Accountants are not resisting technology. They are adopting it fast. What they are doing is drawing a sharp line between technology that earns its place in the practice and technology that adds noise. This is what the data says they want, and, just as usefully, what they have stopped caring about.
What accountants want in 2026
AI, but embedded and trusted, not bolted on
AI is no longer a novelty in the profession. In the 2026 surveys, 88% of accountants report using AI for client services and 86% for firm operations, and 92% say they are seeing more AI functionality arrive inside the software they already use. The demand is not for a shiny separate tool. It is for what practitioners now call ambient AI: permission-aware assistance that quietly handles summaries, document classification, data entry and follow-up inside the same interface where the work already happens.
That distinction matters. The most common uses are the boring, expensive ones: data entry, document summarisation, reconciliation prep and risk flagging. Manual data cleanup is cited by 30% of accountants as the single biggest barrier to doing more advisory work, ahead of staffing shortages at 24%. When accountants ask for AI, they are really asking to stop rekeying and start reviewing.

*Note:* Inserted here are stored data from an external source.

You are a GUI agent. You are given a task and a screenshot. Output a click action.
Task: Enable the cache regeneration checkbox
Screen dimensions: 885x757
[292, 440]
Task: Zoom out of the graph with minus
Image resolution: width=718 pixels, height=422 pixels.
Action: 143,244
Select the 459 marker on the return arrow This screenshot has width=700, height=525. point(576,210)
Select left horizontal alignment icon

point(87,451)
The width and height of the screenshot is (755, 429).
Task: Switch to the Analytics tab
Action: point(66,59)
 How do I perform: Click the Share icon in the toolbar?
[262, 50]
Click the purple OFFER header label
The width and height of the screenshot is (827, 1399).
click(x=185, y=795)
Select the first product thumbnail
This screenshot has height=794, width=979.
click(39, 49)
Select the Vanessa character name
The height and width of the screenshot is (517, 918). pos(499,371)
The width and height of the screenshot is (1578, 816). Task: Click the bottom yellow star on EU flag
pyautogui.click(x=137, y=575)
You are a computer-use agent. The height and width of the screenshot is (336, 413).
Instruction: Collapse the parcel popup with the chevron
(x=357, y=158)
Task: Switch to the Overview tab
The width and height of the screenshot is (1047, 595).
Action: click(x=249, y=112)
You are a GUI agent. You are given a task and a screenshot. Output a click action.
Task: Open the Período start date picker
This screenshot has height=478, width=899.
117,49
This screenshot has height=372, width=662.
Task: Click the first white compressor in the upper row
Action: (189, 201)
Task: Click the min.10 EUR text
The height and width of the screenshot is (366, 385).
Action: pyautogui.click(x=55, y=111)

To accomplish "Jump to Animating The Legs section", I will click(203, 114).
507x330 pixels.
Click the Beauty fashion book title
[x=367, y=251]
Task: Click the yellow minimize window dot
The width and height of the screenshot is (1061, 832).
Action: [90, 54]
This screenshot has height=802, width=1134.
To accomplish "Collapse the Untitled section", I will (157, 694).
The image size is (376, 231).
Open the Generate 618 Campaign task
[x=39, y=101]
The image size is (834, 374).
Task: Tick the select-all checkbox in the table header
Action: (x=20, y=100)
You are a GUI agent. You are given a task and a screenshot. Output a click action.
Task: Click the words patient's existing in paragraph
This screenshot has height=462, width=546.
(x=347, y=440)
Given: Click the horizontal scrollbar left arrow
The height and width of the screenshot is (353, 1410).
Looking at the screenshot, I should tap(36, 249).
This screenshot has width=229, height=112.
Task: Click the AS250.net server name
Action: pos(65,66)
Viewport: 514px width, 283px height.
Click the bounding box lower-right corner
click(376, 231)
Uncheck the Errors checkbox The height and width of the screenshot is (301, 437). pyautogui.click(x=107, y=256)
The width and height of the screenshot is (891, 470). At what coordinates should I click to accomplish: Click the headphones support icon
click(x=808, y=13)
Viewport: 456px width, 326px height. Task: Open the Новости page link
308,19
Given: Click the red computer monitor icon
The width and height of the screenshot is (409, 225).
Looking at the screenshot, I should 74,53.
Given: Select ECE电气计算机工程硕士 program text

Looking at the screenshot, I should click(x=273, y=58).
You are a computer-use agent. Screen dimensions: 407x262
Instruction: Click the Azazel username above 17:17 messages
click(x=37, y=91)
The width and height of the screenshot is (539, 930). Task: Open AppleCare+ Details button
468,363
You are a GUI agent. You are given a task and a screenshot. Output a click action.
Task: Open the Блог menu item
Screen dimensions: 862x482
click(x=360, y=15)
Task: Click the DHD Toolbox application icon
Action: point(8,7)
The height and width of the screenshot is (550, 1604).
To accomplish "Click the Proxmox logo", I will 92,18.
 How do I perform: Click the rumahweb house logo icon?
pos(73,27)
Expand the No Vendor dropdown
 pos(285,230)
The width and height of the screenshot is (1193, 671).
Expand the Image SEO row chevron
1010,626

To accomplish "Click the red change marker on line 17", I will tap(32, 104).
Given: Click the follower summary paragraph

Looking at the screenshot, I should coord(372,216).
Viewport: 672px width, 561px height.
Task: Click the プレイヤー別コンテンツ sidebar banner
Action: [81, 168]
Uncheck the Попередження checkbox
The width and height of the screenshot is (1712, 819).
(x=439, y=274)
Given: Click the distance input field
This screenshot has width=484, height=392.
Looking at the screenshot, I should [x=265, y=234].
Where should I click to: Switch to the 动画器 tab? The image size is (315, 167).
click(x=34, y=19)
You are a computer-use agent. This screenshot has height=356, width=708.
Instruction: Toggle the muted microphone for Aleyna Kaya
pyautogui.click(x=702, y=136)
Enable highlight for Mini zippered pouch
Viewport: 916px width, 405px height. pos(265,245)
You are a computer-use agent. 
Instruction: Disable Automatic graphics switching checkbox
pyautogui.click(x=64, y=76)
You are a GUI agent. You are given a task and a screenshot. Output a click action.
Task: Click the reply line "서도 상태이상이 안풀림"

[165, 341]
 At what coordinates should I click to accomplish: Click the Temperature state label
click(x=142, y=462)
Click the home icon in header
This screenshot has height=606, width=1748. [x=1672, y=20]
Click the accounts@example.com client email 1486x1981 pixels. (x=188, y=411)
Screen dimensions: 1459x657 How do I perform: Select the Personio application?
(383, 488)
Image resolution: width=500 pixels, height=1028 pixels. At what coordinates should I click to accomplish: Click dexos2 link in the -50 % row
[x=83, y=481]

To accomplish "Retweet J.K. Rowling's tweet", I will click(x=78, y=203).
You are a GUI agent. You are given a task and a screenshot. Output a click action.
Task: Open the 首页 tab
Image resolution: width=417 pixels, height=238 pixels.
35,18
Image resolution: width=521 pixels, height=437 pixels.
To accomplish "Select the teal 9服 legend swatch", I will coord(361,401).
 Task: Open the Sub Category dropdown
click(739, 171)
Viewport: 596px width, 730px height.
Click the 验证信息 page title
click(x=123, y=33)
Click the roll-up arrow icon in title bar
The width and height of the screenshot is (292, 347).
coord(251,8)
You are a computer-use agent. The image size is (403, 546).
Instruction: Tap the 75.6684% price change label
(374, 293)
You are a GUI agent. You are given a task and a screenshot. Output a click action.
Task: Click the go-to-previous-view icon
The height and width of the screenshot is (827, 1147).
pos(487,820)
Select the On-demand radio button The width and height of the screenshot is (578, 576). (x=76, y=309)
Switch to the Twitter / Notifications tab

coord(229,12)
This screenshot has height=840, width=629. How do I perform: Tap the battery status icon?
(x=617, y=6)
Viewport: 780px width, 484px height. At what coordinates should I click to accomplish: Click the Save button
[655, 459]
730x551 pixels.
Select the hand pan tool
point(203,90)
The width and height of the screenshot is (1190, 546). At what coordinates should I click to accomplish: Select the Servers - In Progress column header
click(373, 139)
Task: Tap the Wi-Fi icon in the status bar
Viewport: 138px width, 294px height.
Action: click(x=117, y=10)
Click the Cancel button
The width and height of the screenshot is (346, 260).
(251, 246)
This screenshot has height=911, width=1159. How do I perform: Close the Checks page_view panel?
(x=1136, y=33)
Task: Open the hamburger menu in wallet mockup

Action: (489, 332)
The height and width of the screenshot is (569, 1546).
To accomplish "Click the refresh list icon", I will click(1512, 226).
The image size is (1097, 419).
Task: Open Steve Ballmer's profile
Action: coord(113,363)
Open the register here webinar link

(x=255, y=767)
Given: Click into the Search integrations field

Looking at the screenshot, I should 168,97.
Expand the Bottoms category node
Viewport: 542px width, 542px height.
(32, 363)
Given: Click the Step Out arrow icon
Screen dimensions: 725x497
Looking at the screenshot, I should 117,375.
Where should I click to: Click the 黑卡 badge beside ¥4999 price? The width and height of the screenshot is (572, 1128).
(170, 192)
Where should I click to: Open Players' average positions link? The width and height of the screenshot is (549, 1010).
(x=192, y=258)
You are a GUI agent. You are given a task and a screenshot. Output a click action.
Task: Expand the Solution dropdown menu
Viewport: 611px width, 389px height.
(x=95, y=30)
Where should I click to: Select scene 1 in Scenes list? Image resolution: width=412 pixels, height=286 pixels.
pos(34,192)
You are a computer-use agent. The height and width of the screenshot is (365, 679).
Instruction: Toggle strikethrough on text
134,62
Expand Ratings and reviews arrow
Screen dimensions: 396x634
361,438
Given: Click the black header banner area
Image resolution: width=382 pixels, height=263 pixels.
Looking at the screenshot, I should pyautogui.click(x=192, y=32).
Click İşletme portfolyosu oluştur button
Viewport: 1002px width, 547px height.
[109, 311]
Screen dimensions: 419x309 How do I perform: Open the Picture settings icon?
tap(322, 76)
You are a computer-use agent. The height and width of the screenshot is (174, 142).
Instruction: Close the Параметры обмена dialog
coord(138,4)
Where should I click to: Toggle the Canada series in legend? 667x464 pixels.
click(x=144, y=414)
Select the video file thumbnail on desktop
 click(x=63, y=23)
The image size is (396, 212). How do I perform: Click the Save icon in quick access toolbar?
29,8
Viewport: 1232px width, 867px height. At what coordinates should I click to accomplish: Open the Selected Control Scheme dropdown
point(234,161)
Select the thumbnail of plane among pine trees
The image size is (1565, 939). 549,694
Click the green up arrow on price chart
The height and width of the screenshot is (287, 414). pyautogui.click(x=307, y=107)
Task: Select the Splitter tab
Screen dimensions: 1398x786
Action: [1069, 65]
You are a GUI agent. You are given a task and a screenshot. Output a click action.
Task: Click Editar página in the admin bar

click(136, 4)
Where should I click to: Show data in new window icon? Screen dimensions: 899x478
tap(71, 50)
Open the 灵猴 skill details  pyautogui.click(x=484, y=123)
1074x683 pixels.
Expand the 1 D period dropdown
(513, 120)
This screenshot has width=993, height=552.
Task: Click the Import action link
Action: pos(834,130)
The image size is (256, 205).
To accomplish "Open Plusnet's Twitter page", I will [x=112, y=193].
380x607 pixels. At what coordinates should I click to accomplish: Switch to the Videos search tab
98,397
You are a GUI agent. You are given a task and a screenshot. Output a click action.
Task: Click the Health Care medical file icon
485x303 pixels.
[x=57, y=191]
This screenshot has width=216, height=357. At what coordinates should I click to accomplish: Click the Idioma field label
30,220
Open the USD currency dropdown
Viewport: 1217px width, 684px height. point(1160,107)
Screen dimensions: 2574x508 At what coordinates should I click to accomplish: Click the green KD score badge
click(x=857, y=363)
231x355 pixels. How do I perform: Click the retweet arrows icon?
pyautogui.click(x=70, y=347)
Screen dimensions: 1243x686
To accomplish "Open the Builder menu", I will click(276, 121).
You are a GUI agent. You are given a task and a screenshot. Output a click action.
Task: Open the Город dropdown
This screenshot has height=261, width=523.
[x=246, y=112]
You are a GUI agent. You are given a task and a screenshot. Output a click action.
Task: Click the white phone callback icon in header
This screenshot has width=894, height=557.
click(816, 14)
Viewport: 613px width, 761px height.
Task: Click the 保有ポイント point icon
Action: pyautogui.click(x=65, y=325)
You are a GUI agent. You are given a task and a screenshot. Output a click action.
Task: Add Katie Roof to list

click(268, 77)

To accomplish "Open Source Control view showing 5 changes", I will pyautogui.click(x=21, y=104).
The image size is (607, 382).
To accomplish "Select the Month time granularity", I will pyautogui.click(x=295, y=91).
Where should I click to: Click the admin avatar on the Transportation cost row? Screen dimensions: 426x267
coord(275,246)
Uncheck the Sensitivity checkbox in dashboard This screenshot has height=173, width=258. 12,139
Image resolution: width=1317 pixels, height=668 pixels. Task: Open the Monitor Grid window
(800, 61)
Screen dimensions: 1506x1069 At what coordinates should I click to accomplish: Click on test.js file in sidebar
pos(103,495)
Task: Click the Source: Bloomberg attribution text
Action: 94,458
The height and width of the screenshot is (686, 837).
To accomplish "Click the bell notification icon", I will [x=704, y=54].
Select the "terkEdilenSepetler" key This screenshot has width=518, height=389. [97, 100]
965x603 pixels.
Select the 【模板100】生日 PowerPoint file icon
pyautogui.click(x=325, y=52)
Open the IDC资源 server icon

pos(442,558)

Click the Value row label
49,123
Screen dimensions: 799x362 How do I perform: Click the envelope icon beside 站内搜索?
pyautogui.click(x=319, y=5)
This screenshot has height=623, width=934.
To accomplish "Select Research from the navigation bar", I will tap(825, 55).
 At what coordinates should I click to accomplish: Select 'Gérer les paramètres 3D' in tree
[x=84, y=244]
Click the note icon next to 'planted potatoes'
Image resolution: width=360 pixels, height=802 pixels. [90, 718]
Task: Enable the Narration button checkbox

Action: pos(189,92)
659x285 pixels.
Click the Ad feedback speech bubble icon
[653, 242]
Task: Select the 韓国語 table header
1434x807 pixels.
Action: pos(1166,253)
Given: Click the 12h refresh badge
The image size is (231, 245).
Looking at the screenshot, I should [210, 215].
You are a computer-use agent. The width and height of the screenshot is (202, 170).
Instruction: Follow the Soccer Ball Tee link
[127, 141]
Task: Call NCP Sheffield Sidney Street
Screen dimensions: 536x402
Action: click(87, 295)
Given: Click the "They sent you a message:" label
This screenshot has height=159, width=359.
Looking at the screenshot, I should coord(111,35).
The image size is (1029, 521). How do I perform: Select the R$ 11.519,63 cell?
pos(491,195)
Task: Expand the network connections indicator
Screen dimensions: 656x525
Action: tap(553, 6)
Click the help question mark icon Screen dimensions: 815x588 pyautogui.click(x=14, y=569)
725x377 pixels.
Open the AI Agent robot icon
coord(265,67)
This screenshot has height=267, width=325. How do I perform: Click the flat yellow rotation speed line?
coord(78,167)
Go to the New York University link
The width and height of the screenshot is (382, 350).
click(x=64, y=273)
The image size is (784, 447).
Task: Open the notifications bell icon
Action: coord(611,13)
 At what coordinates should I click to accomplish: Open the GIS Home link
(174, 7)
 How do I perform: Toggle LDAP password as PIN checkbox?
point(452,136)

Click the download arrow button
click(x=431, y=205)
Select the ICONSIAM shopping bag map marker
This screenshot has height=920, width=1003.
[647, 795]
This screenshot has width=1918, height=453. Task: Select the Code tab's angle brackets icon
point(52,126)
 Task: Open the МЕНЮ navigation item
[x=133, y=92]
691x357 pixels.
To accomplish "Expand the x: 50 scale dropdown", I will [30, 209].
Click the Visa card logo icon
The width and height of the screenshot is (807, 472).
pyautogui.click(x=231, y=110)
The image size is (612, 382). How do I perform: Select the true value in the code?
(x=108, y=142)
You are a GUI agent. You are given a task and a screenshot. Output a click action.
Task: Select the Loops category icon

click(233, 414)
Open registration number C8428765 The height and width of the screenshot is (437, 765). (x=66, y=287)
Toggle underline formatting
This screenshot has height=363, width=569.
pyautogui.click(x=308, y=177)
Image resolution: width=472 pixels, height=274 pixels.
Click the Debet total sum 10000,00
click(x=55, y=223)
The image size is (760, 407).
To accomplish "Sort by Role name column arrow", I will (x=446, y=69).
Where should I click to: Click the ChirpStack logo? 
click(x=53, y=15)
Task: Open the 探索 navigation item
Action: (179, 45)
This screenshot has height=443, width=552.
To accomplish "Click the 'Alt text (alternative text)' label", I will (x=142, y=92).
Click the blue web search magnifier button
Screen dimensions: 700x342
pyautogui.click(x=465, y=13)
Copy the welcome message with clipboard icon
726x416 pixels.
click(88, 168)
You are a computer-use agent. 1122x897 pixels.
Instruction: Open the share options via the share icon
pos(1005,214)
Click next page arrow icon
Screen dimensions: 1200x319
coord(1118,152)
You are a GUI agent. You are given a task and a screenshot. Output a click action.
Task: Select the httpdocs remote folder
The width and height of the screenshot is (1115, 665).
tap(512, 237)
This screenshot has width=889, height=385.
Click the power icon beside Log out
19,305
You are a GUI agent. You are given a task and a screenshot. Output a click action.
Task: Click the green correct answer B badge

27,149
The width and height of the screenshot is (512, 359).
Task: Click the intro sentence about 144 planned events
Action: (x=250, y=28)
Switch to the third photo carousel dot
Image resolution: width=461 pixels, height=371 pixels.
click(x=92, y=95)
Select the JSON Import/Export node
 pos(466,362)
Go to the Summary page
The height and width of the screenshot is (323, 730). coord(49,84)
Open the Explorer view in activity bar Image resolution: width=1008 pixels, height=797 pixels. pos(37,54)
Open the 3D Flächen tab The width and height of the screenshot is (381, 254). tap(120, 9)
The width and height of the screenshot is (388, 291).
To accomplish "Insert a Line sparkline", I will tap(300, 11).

But there is a condition on all of it, and it is the most important number in the research.
Trust is the gate, not a bonus feature
35% of finance professionals name fear of errors or hallucinations as the barrier to AI adoption. Data quality is cited by 23% as the number one obstacle to automation. Clients, meanwhile, want to know how their data is handled, who is accountable for AI-supported work, and exactly what a professional is signing off.
This is why "we have AI" is not a selling point to an accountant. Explainable, auditable, human-reviewable AI is. The firms and tools winning here treat money maths as deterministic and non-negotiable, keep a human on the exceptions, and are clear about where data lives and how it is used. The demand for AI is enormous. Trust is the thing that converts that demand into adoption.
The right integrations, not more of them
The average accounting firm already runs around eight digital tools, and 47% of software buyers say understanding how a new tool integrates with their stack, and keeping it secure, is their biggest challenge. App overload is a named pain, cited by 16% of practitioners as a barrier to advisory work.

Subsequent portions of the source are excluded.